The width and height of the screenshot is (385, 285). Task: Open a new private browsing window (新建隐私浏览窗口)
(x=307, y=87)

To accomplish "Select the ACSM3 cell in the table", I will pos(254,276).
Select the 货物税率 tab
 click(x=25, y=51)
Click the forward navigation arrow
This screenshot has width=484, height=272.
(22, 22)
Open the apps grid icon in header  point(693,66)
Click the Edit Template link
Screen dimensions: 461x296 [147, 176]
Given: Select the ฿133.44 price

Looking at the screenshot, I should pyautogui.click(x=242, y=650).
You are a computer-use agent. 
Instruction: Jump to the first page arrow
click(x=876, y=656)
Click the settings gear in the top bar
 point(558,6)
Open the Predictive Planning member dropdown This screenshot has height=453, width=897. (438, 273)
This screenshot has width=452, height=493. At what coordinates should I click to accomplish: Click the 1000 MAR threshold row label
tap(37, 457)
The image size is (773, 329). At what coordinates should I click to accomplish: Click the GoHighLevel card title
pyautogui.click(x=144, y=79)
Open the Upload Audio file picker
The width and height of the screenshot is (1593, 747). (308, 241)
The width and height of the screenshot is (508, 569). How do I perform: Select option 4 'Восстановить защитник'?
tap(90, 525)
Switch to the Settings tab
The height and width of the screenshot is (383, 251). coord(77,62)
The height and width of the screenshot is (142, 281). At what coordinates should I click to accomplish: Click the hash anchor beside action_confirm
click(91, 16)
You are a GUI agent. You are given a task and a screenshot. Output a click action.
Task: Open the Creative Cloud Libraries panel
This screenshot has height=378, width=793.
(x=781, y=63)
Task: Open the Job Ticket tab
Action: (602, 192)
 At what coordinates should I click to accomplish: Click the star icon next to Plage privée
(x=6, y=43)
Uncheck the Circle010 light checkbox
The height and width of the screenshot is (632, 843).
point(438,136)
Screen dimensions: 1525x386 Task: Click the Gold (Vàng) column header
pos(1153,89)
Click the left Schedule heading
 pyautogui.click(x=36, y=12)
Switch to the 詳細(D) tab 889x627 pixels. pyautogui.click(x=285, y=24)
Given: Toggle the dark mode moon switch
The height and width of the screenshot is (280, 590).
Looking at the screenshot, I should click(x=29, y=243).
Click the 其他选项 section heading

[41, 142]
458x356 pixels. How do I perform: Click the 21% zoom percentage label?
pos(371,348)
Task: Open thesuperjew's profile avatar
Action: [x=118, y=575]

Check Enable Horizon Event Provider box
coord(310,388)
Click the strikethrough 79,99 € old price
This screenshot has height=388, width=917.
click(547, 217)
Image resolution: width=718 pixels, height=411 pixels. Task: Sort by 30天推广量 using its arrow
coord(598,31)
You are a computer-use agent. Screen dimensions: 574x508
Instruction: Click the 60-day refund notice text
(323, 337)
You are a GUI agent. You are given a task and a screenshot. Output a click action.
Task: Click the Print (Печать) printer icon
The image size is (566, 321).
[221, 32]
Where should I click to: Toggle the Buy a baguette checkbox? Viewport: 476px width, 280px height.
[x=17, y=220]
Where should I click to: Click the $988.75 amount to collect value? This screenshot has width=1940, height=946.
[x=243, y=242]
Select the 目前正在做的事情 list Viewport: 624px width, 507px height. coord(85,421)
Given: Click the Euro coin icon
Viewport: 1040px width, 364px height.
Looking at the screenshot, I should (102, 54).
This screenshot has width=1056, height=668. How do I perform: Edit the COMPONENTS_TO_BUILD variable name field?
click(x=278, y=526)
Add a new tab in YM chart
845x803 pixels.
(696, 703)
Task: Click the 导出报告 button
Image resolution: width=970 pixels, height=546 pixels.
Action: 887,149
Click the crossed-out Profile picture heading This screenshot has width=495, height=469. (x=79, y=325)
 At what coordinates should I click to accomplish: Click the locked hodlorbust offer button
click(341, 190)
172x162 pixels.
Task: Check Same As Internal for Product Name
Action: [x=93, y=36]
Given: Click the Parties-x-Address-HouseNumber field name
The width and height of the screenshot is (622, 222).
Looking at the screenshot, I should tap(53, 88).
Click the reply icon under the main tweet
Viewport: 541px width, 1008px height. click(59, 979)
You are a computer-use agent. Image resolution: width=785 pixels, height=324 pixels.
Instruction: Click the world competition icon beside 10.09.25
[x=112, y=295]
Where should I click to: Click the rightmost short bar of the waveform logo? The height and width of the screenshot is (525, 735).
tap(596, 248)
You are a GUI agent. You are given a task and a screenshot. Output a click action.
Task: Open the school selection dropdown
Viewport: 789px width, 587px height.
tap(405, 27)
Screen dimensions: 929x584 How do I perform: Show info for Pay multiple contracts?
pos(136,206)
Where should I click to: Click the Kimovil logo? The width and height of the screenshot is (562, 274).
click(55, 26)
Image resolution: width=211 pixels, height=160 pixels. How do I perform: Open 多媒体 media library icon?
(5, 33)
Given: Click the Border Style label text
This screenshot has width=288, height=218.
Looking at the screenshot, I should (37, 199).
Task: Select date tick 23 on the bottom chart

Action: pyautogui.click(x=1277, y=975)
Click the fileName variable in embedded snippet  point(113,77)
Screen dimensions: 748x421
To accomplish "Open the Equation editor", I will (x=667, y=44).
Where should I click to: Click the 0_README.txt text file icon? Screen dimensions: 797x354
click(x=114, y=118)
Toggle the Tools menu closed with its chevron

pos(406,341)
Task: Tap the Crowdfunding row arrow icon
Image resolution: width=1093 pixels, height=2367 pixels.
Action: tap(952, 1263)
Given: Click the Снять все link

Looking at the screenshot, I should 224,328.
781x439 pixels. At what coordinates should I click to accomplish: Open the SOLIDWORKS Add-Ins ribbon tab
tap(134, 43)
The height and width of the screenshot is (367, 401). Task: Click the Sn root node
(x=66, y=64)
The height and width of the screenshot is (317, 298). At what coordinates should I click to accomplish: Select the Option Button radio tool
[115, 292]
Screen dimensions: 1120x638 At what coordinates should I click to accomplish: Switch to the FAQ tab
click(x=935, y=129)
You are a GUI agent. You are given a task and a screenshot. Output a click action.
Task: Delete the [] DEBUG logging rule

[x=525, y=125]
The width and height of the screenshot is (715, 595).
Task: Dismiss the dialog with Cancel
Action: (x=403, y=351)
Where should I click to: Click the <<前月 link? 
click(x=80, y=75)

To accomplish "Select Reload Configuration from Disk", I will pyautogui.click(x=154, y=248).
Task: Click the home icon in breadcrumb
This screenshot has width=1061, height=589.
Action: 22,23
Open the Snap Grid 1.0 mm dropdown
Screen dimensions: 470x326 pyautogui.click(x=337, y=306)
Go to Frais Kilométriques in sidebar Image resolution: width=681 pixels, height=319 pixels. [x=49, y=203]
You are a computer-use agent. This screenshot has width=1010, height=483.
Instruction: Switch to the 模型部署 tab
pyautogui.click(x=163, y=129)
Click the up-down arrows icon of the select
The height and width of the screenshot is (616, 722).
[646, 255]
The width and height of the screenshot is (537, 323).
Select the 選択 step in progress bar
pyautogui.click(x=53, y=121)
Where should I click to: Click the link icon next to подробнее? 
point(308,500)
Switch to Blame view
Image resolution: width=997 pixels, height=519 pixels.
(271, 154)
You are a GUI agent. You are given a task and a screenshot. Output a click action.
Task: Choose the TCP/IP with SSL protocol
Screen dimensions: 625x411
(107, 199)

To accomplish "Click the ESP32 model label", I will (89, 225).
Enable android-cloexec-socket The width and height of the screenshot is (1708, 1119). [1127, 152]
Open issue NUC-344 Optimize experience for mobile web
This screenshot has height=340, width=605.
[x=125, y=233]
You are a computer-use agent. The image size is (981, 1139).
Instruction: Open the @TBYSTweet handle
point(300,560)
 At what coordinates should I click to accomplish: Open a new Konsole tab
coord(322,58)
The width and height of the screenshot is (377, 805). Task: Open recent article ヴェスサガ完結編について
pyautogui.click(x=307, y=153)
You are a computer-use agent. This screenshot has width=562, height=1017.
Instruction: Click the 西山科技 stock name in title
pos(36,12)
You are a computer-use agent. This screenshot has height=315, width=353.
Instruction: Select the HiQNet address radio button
--- --- ---
* What is being asked *
Please copy all lines of the listing in which the string "will" occurs.

* Result for this task *
To accomplish "Select the ACSM3 cell in the table", I will pos(254,276).
To accomplish "Open the Equation editor", I will (x=667, y=44).
To accomplish "Select Reload Configuration from Disk", I will pyautogui.click(x=154, y=248).
To accomplish "Click the ESP32 model label", I will (89, 225).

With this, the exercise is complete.